Task goal
Extend the article on the Raven 26's history and maintenance, below, by picking up after its last sentence.

Selected text
Raven 26: History and Maintenance.

 

Introduction:

To meet the growing need for a safe, well performing cruiser/ racer Owen Wooley decided to design and build a timber production yacht suitable for families. This yacht had to be big enough to take the family sailing and its design was inspired by flush decked mullet boats which, with their raised decks maximised interior room. This yacht was to become the Raven 26.

The initial boats were built in glued double skin timber sheathed both sides with glass and epoxy however after building “Raven” he decided the method was too time consuming.

He exhibited “Raven” at the Auckland boat show in 1969 and gained an order for another timber boat from which a GRP mould was taken (Raven 2). The mould is believed to have been put aside for some months while Owen focussed on building several commisioned launches.

Don Moseley and Mick Elmes, owners of Ideal garages, asked to use the mould for production. This was agreed to and the company “Glass Yachts” was formed for the purpose of building the Raven 26's. Te Tahi was the first glass Raven 26.

In around 1982 Colin Gestro and Theo Perry bought the moulds and a few more boats were built but at that time there was litle demand and customers were looking for something larger. As a result production of the Raven 26 ended and the Raven 31 was then designed and built.

Design:

Over 150 Raven 26's were built over a period of years in two main variants, the Mk 1 and from 1979 the Mk 2.

The original 2 boats (Raven and Raven 2) were of timber hull/deck construction and a mould was taken from the second, as stated above to build the hulls in GRP.

The Mk 1's were manufactured between 1970 and 1979 by Glass yachts. The timber deck had a unique feature as the interior was moulded and then the end grain pine blocks laid which resulted in a pleasing decorative interior finish. The deck and cockpit was sheathed in glass and cork granules used to provide a non slip surface on the deck sections. Later Mk 1 models had a ply deck and composite cockpit instead of the glassed ply.

The earliest boats can be readily identified as they had no forward anchor well provided.(Blue Raven #5 has no anchor well but Te Tahi has one ??)

The deck on the Mk 2 (1979 on) was made from balsa sandwich composite and incorporate 2 rails from the aft bulkhead to the forward hatch, a fairing was also provided.

Differences in the keel design were also introduced from 1979. The Mk1 had a bolted on keel attached with seven 5/16” bolts. In the Mk 2 the keel was manufactured with ballast set in resin inside a moulded keel.

About half a dozen boats were built with the “conventional” cabin trunk and timber deck configuration but the hulls were from the same mould and simply cut down in freeboard height.

Interior configurations vary as many boats were fitted out by the owners.

Some have a saloon type seating arrangement (Pt or Stbd sides have been observed) but the most common configuration consists of galley and storage to Pt with seating on Stbd side, almost all have quarter berths and the forward arrangements typically consist of toilet to Pt with V berth and storage under.

Although susceptible to water ingress the Mk 1's have good cockpit storage in side and aft lockers, in the Mk 2 this is generally “unused” space above the quarter berths but access for an aft locker is provided

 

Handling:

The design worked well with Owens stated goals of designing a safe, well performing cruiser/racer and he opted against the trend at the times for light displacement. With medium displacement and relatively slack bilges his design made for comfortable passage in a seaway and good balance.

It is clear that the design provided good balance and sailing with any combinatioin of sails will result in little helm weight. In fact even sailing under main or genoa / job alone a good degree of balance with no significant helm weight is felt while still being able to make reasonable passage to windward.

Data provided
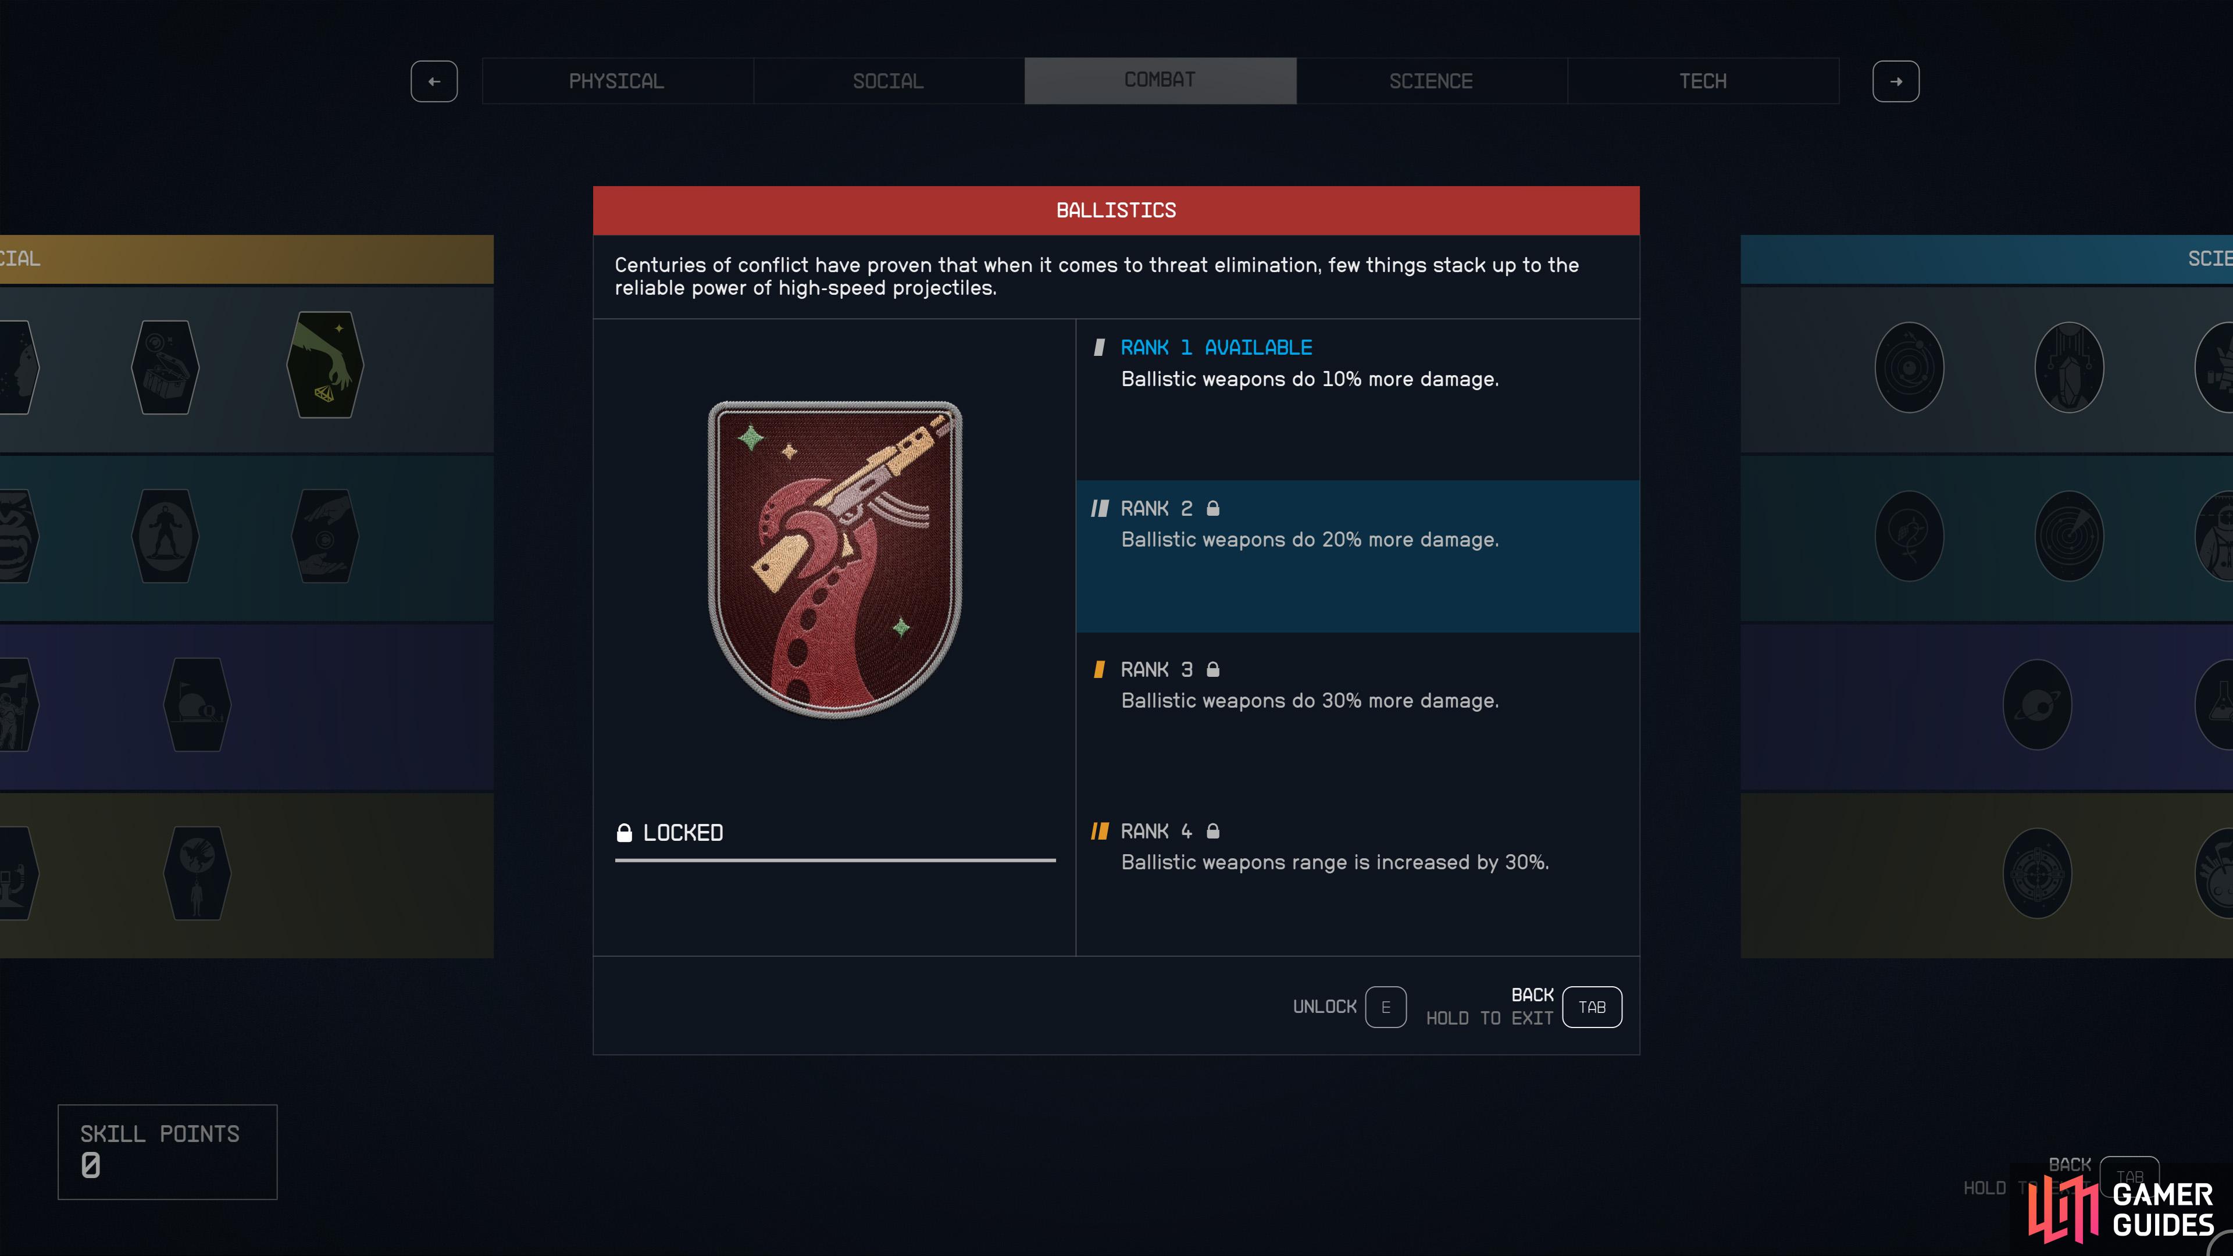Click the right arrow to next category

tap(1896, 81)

Answer to the problem
The large 150% overlap No 1 genoa is probably the most commonly seen headsail and with 260 Sq ft of sail up front care must be taken to prevent oversheeting and closure of the “slot” with consequential mainsail backing which impacts performance. This can also be corrected, to a degree, by running the genoa cars aft and opening up the upper section of the sail which improves drive but reduces pointing ability. This “slot closure” is more common with older sails which have stretched to varying degrees.

The No 2 or No 3, the latter generally recognised by the strop above the head, both set well in suitable conditions. The Raven 26 can comfortably carry full sail up to 20 Kn and above that options for reducing sail are varied but progressive main and headsail reduction is preferred.

Setting a No 3 when wind conditions increase and managing balance and heel angle via mainsail reefing or traveller adjustments works well for most owners.

Mainsails can be found fully battened or with conventional battens in a variety of cloth weights and normally have provision for two reef points. A third reef is almost certainly not required and if the wind is greater that 35-40 Kn the boat is better handled on #3 headsail alone.

With masthead spinnaker set the boat can get good downwind speed in the right wind and sea conditions. Reaching with spinnaker up can be exciting at times and care needs to be taken if any significant heel is encountered as, in these conditions, the rudder can “let go” resulting in a round up or broach. This is not uncommon to many yachts and only occurs in race situations when hard pressed.

Rigging some barber haulers for the spinnaker sheet and brace is a good idea to increase control over the spinnaker. I have some that are simply attached to eyebolts installed into stanchion bolt locations with quick disconnect clips, ie: no blocks or pulleys, keep it simple!, is always a good idea.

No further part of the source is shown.